## ABOUT THIS EXERCISE
What lines of the data include the string "annotation"? Copy them all.

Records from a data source
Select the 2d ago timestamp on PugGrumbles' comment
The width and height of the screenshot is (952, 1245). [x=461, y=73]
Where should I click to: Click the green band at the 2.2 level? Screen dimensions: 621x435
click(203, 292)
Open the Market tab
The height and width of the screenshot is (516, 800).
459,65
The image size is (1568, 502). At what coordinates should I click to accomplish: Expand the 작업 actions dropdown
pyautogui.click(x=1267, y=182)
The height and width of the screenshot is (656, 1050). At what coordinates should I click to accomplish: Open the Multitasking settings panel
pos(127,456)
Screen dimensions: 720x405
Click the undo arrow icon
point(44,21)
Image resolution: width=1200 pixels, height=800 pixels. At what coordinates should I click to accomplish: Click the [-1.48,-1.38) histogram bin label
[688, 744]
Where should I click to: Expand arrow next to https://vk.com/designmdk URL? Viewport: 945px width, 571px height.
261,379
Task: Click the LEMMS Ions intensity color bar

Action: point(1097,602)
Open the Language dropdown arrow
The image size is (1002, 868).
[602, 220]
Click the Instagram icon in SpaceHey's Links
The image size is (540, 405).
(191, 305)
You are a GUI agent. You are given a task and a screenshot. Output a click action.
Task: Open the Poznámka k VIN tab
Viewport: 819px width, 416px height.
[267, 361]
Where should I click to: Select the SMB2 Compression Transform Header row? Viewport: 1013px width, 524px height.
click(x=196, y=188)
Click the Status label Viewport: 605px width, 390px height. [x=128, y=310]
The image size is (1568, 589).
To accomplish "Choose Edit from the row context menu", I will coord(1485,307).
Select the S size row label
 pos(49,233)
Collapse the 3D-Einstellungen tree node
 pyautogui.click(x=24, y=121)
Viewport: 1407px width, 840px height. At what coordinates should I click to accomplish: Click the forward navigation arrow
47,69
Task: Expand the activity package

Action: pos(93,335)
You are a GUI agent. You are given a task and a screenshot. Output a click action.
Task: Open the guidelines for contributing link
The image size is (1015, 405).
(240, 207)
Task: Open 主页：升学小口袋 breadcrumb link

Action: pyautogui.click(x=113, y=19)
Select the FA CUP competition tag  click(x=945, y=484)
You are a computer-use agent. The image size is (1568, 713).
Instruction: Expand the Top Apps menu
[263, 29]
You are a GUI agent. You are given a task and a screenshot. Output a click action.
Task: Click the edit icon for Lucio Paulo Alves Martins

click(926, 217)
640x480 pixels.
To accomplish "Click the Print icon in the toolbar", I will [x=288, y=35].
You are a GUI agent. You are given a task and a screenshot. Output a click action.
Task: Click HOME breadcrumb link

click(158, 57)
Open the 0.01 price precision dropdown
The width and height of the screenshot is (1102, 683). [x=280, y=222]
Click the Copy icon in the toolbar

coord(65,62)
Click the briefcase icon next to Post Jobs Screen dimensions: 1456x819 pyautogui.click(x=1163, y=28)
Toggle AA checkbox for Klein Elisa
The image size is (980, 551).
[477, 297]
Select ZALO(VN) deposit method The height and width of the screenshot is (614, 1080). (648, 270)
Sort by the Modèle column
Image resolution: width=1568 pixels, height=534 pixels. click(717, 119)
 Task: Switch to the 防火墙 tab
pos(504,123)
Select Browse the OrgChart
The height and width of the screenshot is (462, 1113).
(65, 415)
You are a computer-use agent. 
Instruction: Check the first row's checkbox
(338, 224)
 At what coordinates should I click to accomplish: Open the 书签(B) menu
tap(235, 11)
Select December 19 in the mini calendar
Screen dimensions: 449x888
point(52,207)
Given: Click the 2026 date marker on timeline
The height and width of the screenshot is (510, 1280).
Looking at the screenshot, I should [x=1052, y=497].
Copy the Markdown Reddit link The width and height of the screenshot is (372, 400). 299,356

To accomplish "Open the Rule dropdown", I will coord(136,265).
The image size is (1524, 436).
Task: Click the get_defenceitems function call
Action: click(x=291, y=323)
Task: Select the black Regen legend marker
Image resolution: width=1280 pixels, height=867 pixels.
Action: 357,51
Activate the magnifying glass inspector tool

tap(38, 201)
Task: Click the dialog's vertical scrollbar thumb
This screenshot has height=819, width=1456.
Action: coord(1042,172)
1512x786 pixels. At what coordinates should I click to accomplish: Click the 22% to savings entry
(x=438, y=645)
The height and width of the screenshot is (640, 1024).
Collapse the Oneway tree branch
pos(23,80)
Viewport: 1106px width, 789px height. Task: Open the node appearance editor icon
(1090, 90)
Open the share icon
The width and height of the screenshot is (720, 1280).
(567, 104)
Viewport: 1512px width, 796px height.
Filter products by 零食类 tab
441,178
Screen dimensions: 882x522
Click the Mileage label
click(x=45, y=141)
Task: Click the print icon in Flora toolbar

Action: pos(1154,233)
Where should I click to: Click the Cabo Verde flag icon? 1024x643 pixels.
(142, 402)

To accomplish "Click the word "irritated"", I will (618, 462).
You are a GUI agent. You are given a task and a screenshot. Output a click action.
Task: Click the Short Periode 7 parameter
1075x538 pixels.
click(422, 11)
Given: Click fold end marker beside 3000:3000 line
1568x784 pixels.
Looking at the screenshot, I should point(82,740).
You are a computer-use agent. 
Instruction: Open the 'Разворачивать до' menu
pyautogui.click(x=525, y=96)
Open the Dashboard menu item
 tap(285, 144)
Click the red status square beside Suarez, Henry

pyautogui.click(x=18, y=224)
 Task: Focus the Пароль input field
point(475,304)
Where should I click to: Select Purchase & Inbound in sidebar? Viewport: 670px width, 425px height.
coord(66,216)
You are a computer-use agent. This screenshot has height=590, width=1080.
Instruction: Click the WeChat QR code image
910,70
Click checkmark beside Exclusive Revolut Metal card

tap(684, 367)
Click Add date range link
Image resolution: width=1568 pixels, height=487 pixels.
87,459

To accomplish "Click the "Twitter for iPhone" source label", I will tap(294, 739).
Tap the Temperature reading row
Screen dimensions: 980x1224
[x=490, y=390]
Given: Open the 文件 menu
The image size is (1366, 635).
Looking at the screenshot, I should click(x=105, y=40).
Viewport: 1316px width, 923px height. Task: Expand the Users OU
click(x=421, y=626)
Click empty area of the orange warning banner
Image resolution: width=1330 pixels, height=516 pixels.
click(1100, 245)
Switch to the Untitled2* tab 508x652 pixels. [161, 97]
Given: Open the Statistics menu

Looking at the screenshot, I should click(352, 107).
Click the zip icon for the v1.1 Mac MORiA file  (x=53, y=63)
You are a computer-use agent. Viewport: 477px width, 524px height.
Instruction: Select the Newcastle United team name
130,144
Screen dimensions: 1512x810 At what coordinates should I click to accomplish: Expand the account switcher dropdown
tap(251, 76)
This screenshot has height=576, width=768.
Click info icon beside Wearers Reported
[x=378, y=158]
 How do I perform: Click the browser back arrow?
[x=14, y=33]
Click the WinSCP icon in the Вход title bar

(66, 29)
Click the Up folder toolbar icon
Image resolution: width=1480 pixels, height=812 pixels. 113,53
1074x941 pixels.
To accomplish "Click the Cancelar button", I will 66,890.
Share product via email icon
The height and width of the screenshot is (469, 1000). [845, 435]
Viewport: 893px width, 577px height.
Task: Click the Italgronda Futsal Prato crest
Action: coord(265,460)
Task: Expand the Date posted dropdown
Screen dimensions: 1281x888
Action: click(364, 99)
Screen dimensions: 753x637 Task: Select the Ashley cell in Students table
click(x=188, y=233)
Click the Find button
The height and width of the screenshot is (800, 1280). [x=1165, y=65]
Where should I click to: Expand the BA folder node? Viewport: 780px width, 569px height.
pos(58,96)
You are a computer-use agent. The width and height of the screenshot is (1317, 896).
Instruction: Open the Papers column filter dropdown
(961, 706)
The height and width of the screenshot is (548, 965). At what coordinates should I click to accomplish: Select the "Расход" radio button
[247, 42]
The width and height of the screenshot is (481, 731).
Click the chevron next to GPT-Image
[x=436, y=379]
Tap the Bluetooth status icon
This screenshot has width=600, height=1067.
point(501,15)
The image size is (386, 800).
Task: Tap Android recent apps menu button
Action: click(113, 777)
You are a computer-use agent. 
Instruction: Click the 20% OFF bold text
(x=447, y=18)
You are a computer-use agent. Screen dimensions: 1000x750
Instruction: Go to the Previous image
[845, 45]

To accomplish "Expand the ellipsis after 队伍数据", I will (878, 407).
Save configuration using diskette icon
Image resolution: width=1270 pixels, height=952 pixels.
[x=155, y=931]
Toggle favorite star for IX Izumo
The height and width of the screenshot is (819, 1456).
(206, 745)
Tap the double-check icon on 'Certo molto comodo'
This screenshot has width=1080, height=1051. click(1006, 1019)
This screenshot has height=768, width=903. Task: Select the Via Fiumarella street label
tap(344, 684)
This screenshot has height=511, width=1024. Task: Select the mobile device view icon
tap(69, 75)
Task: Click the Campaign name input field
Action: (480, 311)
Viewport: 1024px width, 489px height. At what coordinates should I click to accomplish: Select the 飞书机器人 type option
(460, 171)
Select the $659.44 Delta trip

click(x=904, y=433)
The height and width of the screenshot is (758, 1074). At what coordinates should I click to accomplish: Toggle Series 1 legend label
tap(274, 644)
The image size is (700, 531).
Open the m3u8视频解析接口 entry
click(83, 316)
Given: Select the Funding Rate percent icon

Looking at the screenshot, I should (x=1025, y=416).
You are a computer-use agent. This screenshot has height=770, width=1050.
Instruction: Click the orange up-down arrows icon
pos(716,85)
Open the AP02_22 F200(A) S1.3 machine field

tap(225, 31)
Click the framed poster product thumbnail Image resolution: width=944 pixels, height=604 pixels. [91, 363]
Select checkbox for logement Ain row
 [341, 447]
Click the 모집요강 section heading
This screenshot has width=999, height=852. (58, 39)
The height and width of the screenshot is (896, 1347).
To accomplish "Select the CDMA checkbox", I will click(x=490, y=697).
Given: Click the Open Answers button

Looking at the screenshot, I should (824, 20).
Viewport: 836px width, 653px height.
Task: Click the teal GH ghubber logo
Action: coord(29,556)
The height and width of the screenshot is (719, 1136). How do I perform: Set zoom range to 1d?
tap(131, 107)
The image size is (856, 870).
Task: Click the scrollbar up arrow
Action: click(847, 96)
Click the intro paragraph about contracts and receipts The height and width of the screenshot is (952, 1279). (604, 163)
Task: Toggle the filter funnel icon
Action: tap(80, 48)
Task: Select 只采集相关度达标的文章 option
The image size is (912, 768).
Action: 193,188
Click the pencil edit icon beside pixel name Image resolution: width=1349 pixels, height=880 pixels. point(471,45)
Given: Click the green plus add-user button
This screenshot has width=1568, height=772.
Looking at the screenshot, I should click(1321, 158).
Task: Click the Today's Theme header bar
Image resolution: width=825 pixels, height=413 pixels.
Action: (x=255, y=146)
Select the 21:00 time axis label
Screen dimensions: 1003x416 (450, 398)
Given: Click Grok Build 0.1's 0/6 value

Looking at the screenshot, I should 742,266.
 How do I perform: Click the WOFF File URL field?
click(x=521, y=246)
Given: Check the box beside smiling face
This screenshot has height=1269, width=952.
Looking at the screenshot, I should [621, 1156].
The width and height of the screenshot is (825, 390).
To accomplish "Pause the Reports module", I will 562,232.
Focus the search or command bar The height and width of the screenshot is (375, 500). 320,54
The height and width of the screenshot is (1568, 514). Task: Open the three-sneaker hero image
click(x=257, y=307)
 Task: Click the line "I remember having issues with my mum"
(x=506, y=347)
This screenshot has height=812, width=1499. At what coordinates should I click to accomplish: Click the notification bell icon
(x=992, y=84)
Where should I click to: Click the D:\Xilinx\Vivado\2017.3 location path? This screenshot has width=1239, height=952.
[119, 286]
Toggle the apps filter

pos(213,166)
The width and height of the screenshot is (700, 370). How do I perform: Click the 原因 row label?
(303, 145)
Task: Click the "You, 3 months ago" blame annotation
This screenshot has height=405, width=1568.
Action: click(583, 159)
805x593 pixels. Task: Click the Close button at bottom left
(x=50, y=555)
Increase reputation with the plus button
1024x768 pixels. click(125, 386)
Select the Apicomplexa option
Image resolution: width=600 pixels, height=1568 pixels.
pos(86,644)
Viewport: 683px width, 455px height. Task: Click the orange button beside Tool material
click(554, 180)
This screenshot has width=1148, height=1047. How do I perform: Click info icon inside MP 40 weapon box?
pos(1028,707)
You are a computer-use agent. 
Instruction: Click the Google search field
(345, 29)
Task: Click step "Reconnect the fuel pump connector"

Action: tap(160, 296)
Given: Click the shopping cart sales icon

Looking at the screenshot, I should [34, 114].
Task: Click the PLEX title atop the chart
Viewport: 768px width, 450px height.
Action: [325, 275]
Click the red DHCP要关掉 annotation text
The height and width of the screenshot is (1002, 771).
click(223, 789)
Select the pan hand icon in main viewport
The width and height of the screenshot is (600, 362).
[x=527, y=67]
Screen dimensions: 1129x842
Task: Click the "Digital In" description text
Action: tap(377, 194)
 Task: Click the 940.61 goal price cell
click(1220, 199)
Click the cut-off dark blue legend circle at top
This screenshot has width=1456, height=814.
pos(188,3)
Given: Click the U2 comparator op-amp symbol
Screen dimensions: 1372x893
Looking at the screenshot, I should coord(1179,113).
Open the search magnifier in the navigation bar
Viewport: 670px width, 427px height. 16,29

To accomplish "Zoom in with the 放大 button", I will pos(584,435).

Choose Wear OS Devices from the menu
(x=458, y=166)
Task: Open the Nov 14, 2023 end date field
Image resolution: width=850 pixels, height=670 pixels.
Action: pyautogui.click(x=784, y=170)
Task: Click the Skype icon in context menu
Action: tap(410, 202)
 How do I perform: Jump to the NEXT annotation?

## REPLY
Task: Click the "You, 3 months ago" blame annotation
Click the red DHCP要关掉 annotation text
 How do I perform: Jump to the NEXT annotation?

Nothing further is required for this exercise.